A couple walks in an air raid shelter used as public cooling center in Xi'an, Northwest China's Shaanxi Province on July 13, 2023. Photo: VCG
Many cities in China have been opening air-raid shelters for local residents to escape heat waves in some areas which have seen temperatures soaring past 40 C, leading to chickens and pigs in farms perishing from the heat.
Temperatures inside some shelters are about 10 C lower than outside, making them attractive places for students to study or play chess and some residents to play ping-pong or read free books, media reports said.
Two shelters in Central China's Wuhan, Hubei Province will operate for 12 hours each day until September. Six air raid shelters, able to accommodate up to 2,000 people, in Hangzhou, the capital city of East China's Zhejiang Province, have been equipped with free wifi, drinks and heatstroke medicines residents. Hangzhou has also designated specific areas within seven subway lines as rest areas where chairs are provided for passengers to cool off, ThePaper.cn reported.
Besides Wuhan and Hangzhou, air raid shelters used as public cooling centers can also seen in Xi'an, Northwest China's Shaanxi Province, and Nanjing, capital city of Jiangsu Province.
Large parts of China have been experiencing unusual heat this year. As of Tuesday, the National Meteorological Center has issued 43 high temperature warnings this year, including 27 yellow warnings and 16 orange warnings. The national average precipitation is 233.4 millimeters, 11.2 percent less than the same period in 2022, the People's Daily reported Gao Hui, a chief forecaster at the National Climate Center, as saying.
Several animal tragedies have been attributed to the scorching heat. A late-night power outage in Harbin, Northeast China's Heilongjiang Province, led to the death of 462 pigs at a hog farm due to sustained elevated temperatures. Previously, a chicken farm in Suizhou, Central China's Hubei Province, failed to issue an alarm in time due to a faulty alarm line linked to a fan, causing more than 4,000 chickens to perish from the heat.
Persistent heat waves have led to a surge in electricity demand and resulted in a major power plant setting a new record for electricity production. The integrated load of the entire network of the China Southern Power Grid, which provides power to five provinces, reached 227 million kilowatts on Tuesday, setting a record high, according to cinic.org.cn.

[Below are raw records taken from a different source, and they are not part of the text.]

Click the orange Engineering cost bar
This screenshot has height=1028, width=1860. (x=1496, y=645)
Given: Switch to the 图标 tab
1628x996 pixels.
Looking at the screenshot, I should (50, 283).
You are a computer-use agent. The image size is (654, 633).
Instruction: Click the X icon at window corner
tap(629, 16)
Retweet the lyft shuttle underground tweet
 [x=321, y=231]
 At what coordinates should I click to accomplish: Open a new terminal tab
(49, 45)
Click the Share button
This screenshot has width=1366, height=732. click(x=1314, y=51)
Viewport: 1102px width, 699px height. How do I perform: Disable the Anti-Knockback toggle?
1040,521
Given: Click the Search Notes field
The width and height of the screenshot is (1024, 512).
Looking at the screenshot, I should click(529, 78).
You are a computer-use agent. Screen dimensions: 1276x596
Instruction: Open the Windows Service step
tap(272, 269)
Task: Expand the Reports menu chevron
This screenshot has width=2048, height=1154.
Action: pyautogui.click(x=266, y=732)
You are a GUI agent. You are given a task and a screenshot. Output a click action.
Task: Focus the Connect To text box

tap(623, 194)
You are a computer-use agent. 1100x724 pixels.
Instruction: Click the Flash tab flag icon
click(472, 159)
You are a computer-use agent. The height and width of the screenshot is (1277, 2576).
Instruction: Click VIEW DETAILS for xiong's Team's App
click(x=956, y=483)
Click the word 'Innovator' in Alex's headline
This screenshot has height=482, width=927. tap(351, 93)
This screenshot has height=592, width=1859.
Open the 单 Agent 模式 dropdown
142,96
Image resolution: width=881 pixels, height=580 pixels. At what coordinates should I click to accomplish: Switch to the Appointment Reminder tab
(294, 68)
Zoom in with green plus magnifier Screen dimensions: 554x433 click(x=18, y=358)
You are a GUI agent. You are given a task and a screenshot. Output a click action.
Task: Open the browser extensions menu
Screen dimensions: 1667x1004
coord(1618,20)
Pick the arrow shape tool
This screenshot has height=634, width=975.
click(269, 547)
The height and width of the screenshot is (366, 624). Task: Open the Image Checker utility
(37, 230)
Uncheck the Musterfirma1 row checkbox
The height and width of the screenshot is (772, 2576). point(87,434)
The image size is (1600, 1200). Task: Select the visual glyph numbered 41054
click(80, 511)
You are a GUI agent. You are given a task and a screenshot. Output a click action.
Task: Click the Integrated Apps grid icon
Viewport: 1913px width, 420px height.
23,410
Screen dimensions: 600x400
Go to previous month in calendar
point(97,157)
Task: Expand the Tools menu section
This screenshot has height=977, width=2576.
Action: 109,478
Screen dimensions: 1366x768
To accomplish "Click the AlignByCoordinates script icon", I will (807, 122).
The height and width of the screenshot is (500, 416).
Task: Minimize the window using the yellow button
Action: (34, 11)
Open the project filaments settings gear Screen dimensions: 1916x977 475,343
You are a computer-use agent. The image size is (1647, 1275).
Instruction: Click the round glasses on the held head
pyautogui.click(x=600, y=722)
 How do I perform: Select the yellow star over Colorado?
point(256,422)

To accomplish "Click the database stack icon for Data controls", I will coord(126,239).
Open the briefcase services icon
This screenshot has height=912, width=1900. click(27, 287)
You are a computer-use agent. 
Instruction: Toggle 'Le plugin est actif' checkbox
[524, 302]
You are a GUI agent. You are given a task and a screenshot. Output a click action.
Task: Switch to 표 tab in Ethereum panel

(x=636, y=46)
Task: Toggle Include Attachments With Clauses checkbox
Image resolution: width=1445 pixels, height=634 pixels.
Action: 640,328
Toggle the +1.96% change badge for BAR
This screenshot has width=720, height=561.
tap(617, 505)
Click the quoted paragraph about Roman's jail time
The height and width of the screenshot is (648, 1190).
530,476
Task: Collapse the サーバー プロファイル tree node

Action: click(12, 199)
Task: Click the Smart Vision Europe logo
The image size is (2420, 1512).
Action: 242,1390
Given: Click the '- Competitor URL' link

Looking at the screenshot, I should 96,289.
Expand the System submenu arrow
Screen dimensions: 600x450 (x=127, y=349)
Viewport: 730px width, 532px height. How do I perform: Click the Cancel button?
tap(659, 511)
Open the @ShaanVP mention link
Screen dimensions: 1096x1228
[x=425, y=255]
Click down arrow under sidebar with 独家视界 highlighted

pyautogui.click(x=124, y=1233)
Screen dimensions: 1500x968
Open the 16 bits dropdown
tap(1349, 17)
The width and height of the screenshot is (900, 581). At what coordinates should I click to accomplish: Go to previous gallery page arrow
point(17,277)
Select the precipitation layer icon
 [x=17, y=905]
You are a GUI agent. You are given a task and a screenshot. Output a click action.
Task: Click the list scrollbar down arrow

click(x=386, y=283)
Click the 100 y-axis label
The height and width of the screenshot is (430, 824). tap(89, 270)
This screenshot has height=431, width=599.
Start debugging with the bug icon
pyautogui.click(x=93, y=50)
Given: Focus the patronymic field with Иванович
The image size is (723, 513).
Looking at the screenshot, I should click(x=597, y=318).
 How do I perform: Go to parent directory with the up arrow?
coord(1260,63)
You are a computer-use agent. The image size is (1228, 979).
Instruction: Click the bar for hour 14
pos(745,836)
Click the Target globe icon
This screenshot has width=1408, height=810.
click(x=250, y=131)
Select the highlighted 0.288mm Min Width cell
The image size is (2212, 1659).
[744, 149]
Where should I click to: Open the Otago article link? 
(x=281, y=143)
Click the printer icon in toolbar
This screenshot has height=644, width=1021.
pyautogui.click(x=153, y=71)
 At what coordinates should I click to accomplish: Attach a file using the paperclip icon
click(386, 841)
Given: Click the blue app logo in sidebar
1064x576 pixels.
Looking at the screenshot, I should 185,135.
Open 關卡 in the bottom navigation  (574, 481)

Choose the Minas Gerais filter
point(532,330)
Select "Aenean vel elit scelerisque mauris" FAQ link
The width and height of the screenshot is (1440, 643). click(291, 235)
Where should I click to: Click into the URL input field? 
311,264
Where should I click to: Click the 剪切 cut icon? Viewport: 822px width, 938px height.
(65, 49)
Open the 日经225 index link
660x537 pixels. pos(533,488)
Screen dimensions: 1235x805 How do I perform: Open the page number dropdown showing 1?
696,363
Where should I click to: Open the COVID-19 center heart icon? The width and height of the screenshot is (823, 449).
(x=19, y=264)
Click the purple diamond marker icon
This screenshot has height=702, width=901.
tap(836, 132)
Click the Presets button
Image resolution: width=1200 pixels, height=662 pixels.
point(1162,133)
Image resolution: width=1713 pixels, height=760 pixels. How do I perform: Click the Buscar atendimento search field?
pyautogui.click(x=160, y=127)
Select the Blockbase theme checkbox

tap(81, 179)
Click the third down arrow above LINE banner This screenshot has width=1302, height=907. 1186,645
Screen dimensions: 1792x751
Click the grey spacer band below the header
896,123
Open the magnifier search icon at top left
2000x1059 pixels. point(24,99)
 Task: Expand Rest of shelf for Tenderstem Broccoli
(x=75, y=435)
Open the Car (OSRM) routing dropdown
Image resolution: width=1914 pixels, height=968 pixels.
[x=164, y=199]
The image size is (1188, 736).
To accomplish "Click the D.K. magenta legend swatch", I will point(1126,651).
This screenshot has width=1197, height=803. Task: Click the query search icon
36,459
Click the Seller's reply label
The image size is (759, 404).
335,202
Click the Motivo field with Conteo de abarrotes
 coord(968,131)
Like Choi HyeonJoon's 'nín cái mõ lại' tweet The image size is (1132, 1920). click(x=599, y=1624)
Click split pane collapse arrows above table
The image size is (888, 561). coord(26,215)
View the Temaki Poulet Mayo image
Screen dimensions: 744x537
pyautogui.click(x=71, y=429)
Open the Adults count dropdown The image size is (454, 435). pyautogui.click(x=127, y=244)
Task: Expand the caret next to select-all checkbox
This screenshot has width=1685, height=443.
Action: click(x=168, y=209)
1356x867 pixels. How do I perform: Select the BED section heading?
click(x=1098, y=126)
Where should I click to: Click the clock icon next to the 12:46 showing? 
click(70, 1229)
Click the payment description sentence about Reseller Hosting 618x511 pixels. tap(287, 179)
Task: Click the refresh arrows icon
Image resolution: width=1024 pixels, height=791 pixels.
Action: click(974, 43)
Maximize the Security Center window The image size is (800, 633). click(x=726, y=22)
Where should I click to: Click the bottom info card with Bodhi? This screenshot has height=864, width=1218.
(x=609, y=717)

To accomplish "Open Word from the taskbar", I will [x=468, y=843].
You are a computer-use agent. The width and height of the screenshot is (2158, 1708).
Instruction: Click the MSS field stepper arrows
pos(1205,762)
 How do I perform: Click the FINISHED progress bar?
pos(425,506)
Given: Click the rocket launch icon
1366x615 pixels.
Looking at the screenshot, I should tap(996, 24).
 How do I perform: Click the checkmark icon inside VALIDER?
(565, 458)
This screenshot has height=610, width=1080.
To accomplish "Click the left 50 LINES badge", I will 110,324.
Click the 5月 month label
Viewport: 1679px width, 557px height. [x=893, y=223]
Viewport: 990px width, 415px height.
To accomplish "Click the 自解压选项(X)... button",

El Nino comes with an increase in sea temperatures in the tropical Pacific, resulting in changes in atmospheric circulation patterns, which in turn affect climate and weather patterns worldwide, Sun Shao, a senior researcher at Chinese Academy of Meteorological Sciences, told the Global Times on Thursday. About 90 percent of the impacts of El Nino from July to September will likely prevail until the end of 2023, according to the World Meteorological Organization citing model predictions and expert assessments.
But El Nino is only a part of the factors affecting the climate anomaly in China, global warming has increased the frequency and intensity of extreme weather and green house emissions have also driven climate change. Besides that, geographic locations, topography, urbanization in cities are other factors creating heat waves, Sun noted.
In the next 10 days, high temperatures reaching 35 C or higher are expected in southern Jiangnan, the Xinjiang Basin, Hexi region of Gansu Province, and western Inner Mongolia. Some areas may even reach temperatures of 38 to 40 C, while local regions in the Xinjiang Basin and western Inner Mongolia could experience maximum temperatures as high as 41 to 42 C, according to Sun.
July has seen the 10 hottest days ever recorded as heat waves spread globally. The average global temperature breached 17C for the first time July 3 and remained above that level into this week, according to data from the US National Centers for Environmental Prediction, Bloomberg reported.